From HaskellWiki
< Hoogle
Revision as of 14:39, 2 July 2006 by NeilMitchell (talk | contribs) (Hoogle Data File)
(diff) ← Older revision | Latest revision (diff) | Newer revision → (diff)
Jump to: navigation, search

These are the technical specifications for Hoogle 4, and are intended as a working blueprint. Please sign all notes, unless you are me. --Neil Mitchell 10:36, 28 June 2006 (UTC)

Hoogle Text File

The Hoogle Text File format will remain largely unchanged from Hoogle 3.

An example is:

module MyModule
keyword where
keyword ->
Just :: a -> Maybe a
data Maybe a
fromJust :: Maybe a -> a
(++) :: [a] -> [a] -> [a]
instance Monad Maybe
class Monad m
return :: Monad a => b -> a b
other "haddock" "Lambdabot says http://haskell.org/haddock"

Hoogle Data File

The Hoogle Data File format will be binary, and support lots of features a lot faster. It needs better indexing, type collapsing etc. The main purpose is to improve speed, improve accuracy and to allow multiple data files to be searched.


Most things in the file format will be int offsets into the file, limiting the file at 2Gb - which is perfectly reasonable I think :)

Every item will have a record which has a string, which is the text to output, with hints for things like argument positions. All items will be scored etc before getting their values, to make the process slightly more efficient.

Name Searches

The main operation is searching by name, therefore the following structure needs to be given for names:

The start of the file will be a name table, each name will be split by letter:

  a -> 1, b -> 3, c -> .... []
  p -> 2 ...
  ... [S <ap>, E <map>, M ]

ish, I have a better structure at home. Must add it...

Type Validation

At the top of each file is a list of types and their arities, for example: Maybe=1, []=1, Bool=0

This will automatically catch errors like searching for "Just a" or "a -> Maybe"


Each package will have a list of instances, these will be loaded. When multiple packages are loaded all their instances will be combined, to make the process more efficient


Each package will have a list of type aliases, which will also be expanded at check time on a global basis.

Interpreting a Search

This has to be changed to take account of multi module names, i.e.
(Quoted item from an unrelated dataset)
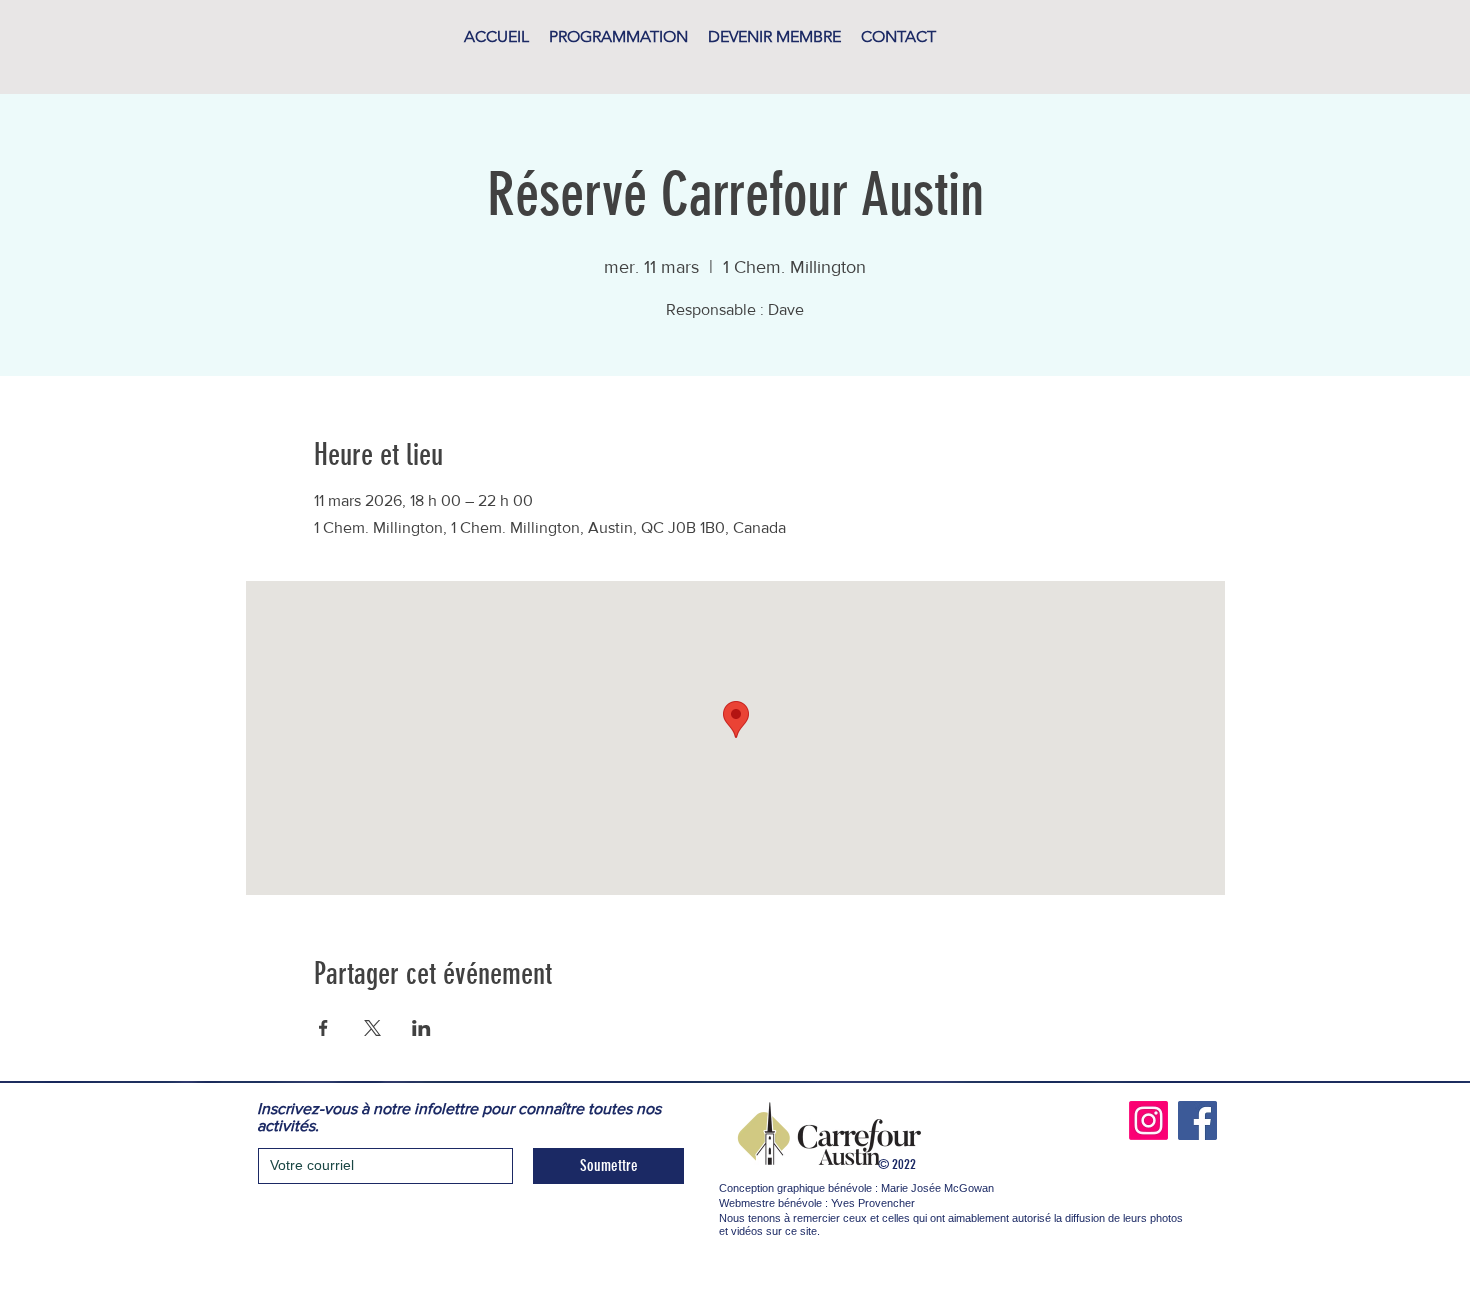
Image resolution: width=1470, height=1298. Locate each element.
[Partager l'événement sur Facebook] (323, 1028)
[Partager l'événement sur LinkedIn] (421, 1028)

Data.Map etc.

Which Modules to Search

Use +name and -name to include and remove a package, no space allowed between the +/- and the name.

For name allow one of:

  • Package name, base, hoogle, yhc, ghc, haxml etc.
  • Module name, Data.Map, Prelude - refers to exactly that module
  • Module name with star, Data.*, Win32.* - refers to all modules hanging off that

The options + and - are interpreted in order. Those refering to packages will build up and set which data files to search. If a module is specified with + and no modules are specified before with - then its implicitly -all. The module filter is built up and applied after the search has been conducted on the results.

This allows things like:

map -base -- find map which doesn't occur in the base

Searching for :info style information

To get info style information you must accurately say what you want to search for, i.e. ?Data.Map will give details on the module Data.Map, what functions etc are in it. ?Data.Map.Map, full details of the data structure. This includes all functions which return a Data.Map.Map and which take a Data.Map.Map, what module its defined in, number of constructors, classes its a member of etc. Where a name is ambiguous, i.e. Data.Map.Map is a data structure and a constructor, :data or :ctor will be required to disambiguate.

This will be a new feature of Hoogle 4.

Deciding what to search for

To search for a function, you need brackets enclosing something (this includes [] and () around a term, but not on their own) or a -> arrow. Otherwise its a name search.

Searching for names

All searches will be interpreted as name searches, unless they have a -> in the type signature. When searching with multiple names, it will be easier to get a hit. For example, the data structure Data.Map.Map will get a hit from:

  • map as its the name
  • data (part of the module name)
  • data (because its a data structure)
  • Data.Map, the module name

If you want to search for a namespace, i.e. functions, then :data, :class, :module - prefixes of all of these will also work as long as they are unique. Symbols, i.e. ++ will also be interpreted this way.

Searching for functions

These will remain mainly unchanged, but be harder to invoke accidentally, because -> will be needed to search for functions. To search for a zero arity function, wrap it in brackets - (IO ()) and this will search for IO () as a function.

User Interface

Need a standard and an advanced section. Standard is just a textbox. Advanced both parses the search and allows you to type in the individual items without modifiers. This should make it easier for people to get to grips with the advanced features. This user interface will be entirely in client side javascript.